------ Task material

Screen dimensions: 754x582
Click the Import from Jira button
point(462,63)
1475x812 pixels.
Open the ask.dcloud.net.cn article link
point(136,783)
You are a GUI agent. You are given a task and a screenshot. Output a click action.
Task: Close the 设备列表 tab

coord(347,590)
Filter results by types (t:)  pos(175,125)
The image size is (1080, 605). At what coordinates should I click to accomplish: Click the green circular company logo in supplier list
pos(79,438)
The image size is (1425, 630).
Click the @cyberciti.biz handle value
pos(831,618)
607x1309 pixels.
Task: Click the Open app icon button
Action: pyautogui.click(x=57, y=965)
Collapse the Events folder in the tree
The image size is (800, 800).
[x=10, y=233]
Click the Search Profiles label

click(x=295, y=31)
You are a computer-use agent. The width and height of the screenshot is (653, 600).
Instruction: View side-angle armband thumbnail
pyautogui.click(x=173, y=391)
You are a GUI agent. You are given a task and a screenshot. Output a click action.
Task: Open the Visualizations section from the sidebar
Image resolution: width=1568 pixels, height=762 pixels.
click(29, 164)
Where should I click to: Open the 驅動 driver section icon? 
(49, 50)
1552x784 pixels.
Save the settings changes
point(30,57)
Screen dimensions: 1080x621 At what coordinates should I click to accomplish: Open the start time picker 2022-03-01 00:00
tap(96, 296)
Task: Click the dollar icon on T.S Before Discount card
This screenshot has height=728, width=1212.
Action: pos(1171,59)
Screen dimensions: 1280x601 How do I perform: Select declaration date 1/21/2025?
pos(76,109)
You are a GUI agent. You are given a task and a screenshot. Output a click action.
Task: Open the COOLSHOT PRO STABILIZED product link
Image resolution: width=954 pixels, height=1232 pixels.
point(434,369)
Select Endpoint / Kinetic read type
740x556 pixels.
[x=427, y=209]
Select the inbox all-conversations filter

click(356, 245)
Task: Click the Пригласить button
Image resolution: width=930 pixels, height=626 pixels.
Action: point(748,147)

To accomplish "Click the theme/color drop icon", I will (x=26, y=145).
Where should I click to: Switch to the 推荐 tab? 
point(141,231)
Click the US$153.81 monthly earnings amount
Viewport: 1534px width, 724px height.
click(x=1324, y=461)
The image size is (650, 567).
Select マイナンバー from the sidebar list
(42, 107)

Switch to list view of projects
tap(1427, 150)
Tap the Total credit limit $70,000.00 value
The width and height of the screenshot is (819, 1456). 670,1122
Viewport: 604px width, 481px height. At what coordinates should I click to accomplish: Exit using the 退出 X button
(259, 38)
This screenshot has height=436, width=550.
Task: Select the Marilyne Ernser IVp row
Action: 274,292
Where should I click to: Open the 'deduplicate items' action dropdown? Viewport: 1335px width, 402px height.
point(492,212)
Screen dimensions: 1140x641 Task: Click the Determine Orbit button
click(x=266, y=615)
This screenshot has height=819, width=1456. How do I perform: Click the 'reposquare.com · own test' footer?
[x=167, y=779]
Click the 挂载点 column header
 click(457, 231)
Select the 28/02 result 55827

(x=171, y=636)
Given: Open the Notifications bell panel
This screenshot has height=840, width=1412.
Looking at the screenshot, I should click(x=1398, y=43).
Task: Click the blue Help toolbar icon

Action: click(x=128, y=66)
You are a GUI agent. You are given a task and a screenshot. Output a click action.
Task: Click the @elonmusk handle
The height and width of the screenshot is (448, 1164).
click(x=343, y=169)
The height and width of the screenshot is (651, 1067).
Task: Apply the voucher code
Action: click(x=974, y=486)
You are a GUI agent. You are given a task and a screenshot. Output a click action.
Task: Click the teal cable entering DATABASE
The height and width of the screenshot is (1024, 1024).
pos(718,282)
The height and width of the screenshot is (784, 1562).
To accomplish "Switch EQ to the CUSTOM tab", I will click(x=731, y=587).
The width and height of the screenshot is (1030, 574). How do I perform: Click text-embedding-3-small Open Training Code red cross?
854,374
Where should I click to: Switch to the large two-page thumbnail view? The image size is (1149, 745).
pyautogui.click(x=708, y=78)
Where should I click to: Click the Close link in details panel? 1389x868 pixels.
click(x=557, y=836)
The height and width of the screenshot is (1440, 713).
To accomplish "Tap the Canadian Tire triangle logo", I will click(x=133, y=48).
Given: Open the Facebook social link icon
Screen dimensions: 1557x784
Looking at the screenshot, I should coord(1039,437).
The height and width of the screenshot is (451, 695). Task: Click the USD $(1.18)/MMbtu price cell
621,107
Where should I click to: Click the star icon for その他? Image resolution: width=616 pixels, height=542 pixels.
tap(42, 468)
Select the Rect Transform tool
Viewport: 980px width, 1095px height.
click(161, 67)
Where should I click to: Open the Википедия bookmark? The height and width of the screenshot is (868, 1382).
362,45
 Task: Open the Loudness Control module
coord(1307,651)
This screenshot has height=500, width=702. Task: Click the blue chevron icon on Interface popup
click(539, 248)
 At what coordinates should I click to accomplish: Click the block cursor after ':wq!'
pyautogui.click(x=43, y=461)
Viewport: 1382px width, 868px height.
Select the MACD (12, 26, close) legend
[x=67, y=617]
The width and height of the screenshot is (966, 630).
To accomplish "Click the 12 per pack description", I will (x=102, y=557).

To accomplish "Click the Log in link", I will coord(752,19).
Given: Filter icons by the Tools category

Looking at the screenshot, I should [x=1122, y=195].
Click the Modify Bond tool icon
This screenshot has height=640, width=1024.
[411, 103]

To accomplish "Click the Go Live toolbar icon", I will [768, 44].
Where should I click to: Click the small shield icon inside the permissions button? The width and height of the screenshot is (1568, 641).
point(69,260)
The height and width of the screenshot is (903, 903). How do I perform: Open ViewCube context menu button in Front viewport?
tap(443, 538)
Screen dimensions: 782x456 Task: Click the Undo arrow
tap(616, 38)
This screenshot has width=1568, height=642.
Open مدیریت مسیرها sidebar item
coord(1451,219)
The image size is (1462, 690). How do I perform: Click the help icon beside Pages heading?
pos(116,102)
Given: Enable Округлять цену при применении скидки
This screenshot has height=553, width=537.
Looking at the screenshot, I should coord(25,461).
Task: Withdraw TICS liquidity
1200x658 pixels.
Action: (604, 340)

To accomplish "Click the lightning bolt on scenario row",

------------

** Request **
Copy every one of the records above line for line, with no changes.

** Answer to the task **
Screen dimensions: 754x582
Click the Import from Jira button
point(462,63)
1475x812 pixels.
Open the ask.dcloud.net.cn article link
point(136,783)
You are a GUI agent. You are given a task and a screenshot. Output a click action.
Task: Close the 设备列表 tab

coord(347,590)
Filter results by types (t:)  pos(175,125)
The image size is (1080, 605). At what coordinates should I click to accomplish: Click the green circular company logo in supplier list
pos(79,438)
The image size is (1425, 630).
Click the @cyberciti.biz handle value
pos(831,618)
607x1309 pixels.
Task: Click the Open app icon button
Action: pyautogui.click(x=57, y=965)
Collapse the Events folder in the tree
The image size is (800, 800).
[x=10, y=233]
Click the Search Profiles label

click(x=295, y=31)
You are a computer-use agent. The width and height of the screenshot is (653, 600).
Instruction: View side-angle armband thumbnail
pyautogui.click(x=173, y=391)
You are a GUI agent. You are given a task and a screenshot. Output a click action.
Task: Open the Visualizations section from the sidebar
Image resolution: width=1568 pixels, height=762 pixels.
click(29, 164)
Where should I click to: Open the 驅動 driver section icon? 
(49, 50)
1552x784 pixels.
Save the settings changes
point(30,57)
Screen dimensions: 1080x621 At what coordinates should I click to accomplish: Open the start time picker 2022-03-01 00:00
tap(96, 296)
Task: Click the dollar icon on T.S Before Discount card
This screenshot has height=728, width=1212.
Action: pos(1171,59)
Screen dimensions: 1280x601 How do I perform: Select declaration date 1/21/2025?
pos(76,109)
You are a GUI agent. You are given a task and a screenshot. Output a click action.
Task: Open the COOLSHOT PRO STABILIZED product link
Image resolution: width=954 pixels, height=1232 pixels.
point(434,369)
Select Endpoint / Kinetic read type
740x556 pixels.
[x=427, y=209]
Select the inbox all-conversations filter

click(356, 245)
Task: Click the Пригласить button
Image resolution: width=930 pixels, height=626 pixels.
Action: point(748,147)

To accomplish "Click the theme/color drop icon", I will (x=26, y=145).
Where should I click to: Switch to the 推荐 tab? 
point(141,231)
Click the US$153.81 monthly earnings amount
Viewport: 1534px width, 724px height.
click(x=1324, y=461)
The image size is (650, 567).
Select マイナンバー from the sidebar list
(42, 107)

Switch to list view of projects
tap(1427, 150)
Tap the Total credit limit $70,000.00 value
The width and height of the screenshot is (819, 1456). 670,1122
Viewport: 604px width, 481px height. At what coordinates should I click to accomplish: Exit using the 退出 X button
(259, 38)
This screenshot has height=436, width=550.
Task: Select the Marilyne Ernser IVp row
Action: 274,292
Where should I click to: Open the 'deduplicate items' action dropdown? Viewport: 1335px width, 402px height.
point(492,212)
Screen dimensions: 1140x641 Task: Click the Determine Orbit button
click(x=266, y=615)
This screenshot has height=819, width=1456. How do I perform: Click the 'reposquare.com · own test' footer?
[x=167, y=779]
Click the 挂载点 column header
 click(457, 231)
Select the 28/02 result 55827

(x=171, y=636)
Given: Open the Notifications bell panel
This screenshot has height=840, width=1412.
Looking at the screenshot, I should click(x=1398, y=43).
Task: Click the blue Help toolbar icon

Action: click(x=128, y=66)
You are a GUI agent. You are given a task and a screenshot. Output a click action.
Task: Click the @elonmusk handle
The height and width of the screenshot is (448, 1164).
click(x=343, y=169)
The height and width of the screenshot is (651, 1067).
Task: Apply the voucher code
Action: click(x=974, y=486)
You are a GUI agent. You are given a task and a screenshot. Output a click action.
Task: Click the teal cable entering DATABASE
The height and width of the screenshot is (1024, 1024).
pos(718,282)
The height and width of the screenshot is (784, 1562).
To accomplish "Switch EQ to the CUSTOM tab", I will click(x=731, y=587).
The width and height of the screenshot is (1030, 574). How do I perform: Click text-embedding-3-small Open Training Code red cross?
854,374
Where should I click to: Switch to the large two-page thumbnail view? The image size is (1149, 745).
pyautogui.click(x=708, y=78)
Where should I click to: Click the Close link in details panel? 1389x868 pixels.
click(x=557, y=836)
The height and width of the screenshot is (1440, 713).
To accomplish "Tap the Canadian Tire triangle logo", I will click(x=133, y=48).
Given: Open the Facebook social link icon
Screen dimensions: 1557x784
Looking at the screenshot, I should coord(1039,437).
The height and width of the screenshot is (451, 695). Task: Click the USD $(1.18)/MMbtu price cell
621,107
Where should I click to: Click the star icon for その他? Image resolution: width=616 pixels, height=542 pixels.
tap(42, 468)
Select the Rect Transform tool
Viewport: 980px width, 1095px height.
click(161, 67)
Where should I click to: Open the Википедия bookmark? The height and width of the screenshot is (868, 1382).
362,45
 Task: Open the Loudness Control module
coord(1307,651)
This screenshot has height=500, width=702. Task: Click the blue chevron icon on Interface popup
click(539, 248)
 At what coordinates should I click to accomplish: Click the block cursor after ':wq!'
pyautogui.click(x=43, y=461)
Viewport: 1382px width, 868px height.
Select the MACD (12, 26, close) legend
[x=67, y=617]
The width and height of the screenshot is (966, 630).
To accomplish "Click the 12 per pack description", I will (x=102, y=557).

To accomplish "Click the Log in link", I will coord(752,19).
Given: Filter icons by the Tools category

Looking at the screenshot, I should [x=1122, y=195].
Click the Modify Bond tool icon
This screenshot has height=640, width=1024.
[411, 103]

To accomplish "Click the Go Live toolbar icon", I will [768, 44].
Where should I click to: Click the small shield icon inside the permissions button? The width and height of the screenshot is (1568, 641).
point(69,260)
The height and width of the screenshot is (903, 903). How do I perform: Open ViewCube context menu button in Front viewport?
tap(443, 538)
Screen dimensions: 782x456 Task: Click the Undo arrow
tap(616, 38)
This screenshot has width=1568, height=642.
Open مدیریت مسیرها sidebar item
coord(1451,219)
The image size is (1462, 690). How do I perform: Click the help icon beside Pages heading?
pos(116,102)
Given: Enable Округлять цену при применении скидки
This screenshot has height=553, width=537.
Looking at the screenshot, I should coord(25,461).
Task: Withdraw TICS liquidity
1200x658 pixels.
Action: (604, 340)

To accomplish "Click the lightning bolt on scenario row",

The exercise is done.